NewsLocalEU population down by 12.8% in 2019, increase by 13.7% in Cyprus

EU population down by 12.8% in 2019, increase by 13.7% in Cyprus

Cyprus recorded the third-highest population increase in the EU in 2019, a new report by Eurostat published on Friday indicates.

On 1 January 2020, the population of the European Union (EU) with 27 Member States was estimated at 447.7 million, down by 12.8% compared with 513.5 million in 28 Member States on 1 January 2019.

The report notes that this decrease is mainly due to the withdrawal of the United Kingdom (on 1 February 2020), which led the population of the EU to decrease by 13%. The total EU27 population change was positive with 0.9 million more inhabitants during 2019, due to net migration.

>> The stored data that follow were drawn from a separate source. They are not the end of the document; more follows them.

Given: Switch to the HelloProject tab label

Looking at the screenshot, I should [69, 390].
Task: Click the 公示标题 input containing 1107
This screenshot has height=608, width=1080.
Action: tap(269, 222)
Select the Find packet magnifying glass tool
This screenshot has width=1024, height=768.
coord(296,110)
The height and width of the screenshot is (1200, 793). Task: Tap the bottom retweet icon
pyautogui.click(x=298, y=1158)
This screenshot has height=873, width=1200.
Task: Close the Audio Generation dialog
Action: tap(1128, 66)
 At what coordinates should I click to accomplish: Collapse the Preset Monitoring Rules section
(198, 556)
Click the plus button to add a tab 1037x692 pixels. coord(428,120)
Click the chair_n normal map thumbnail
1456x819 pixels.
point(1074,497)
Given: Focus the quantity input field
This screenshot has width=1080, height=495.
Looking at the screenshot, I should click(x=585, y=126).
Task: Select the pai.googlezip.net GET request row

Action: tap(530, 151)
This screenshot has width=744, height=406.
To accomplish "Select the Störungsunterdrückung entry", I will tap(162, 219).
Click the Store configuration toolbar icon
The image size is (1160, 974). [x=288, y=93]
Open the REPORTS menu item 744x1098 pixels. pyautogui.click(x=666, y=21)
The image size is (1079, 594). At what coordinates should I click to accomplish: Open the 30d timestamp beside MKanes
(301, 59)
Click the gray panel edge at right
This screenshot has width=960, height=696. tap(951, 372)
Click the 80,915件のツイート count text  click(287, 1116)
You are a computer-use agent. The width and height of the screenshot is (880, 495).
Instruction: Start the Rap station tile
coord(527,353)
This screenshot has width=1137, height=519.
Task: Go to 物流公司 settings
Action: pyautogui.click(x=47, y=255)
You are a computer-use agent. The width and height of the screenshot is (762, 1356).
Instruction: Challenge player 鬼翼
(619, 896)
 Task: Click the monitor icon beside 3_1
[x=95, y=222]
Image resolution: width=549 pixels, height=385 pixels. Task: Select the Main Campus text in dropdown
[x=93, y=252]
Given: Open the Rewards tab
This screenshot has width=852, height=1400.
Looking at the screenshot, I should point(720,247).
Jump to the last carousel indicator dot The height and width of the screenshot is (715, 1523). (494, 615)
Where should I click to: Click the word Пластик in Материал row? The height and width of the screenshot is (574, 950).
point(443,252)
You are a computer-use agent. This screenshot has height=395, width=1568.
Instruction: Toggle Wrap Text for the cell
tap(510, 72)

The natural change of the EU population has been negative since 2012, with more deaths than births recorded in the EU (4.7 million deaths and 4.2 million births in 2019).

The population increased in eighteen EU Member States and decreased in nine. Malta recorded by far the highest population increase (+41.7‰), followed by Luxembourg (+19.7‰), Cyprus (+13.7‰), Ireland (+12.1‰), and Sweden (+9.5‰).

The largest population decreases were recorded in Bulgaria (-7.0‰), Latvia (-6.4‰), Romania (-5.0‰), Croatia (-4.4‰), and Italy (-1.9‰).

Births and Deaths

Cyprus recorded the fourth highest birth rate in the EU in 2019 and the second lowest death rate, according to the same report.

4.2 million babies were born in the EU in 2019, 2.2% fewer than in the previous year. The highest crude birth rates in 2019 were recorded in Ireland (12.1 per 1 000 residents), France (11.2‰), Sweden (11.1‰), Cyprus (10.9‰) and Greece (10.6‰). At the opposite end of the scale, the lowest birth rates were registered in Italy (7.0‰), Spain (7.6‰), Greece (7.8‰), Finland (8.3‰) and Portugal (8.4‰).

4.7 million deaths were registered in the EU in 2019, 0.9% fewer than the previous year. The lowest crude death rate was recorded in Ireland (6.3 per 1 000 residents). Low rates were also recorded in Cyprus (6.8‰), Luxembourg (6.9‰), Malta (7.3‰), and Sweden (8.6‰). In contrast, the highest death rate was recorded in Bulgaria (15.5‰), followed by Latvia (14.5‰), Lithuania (13.7‰), Romania (13.4‰) and Hungary (13.3‰).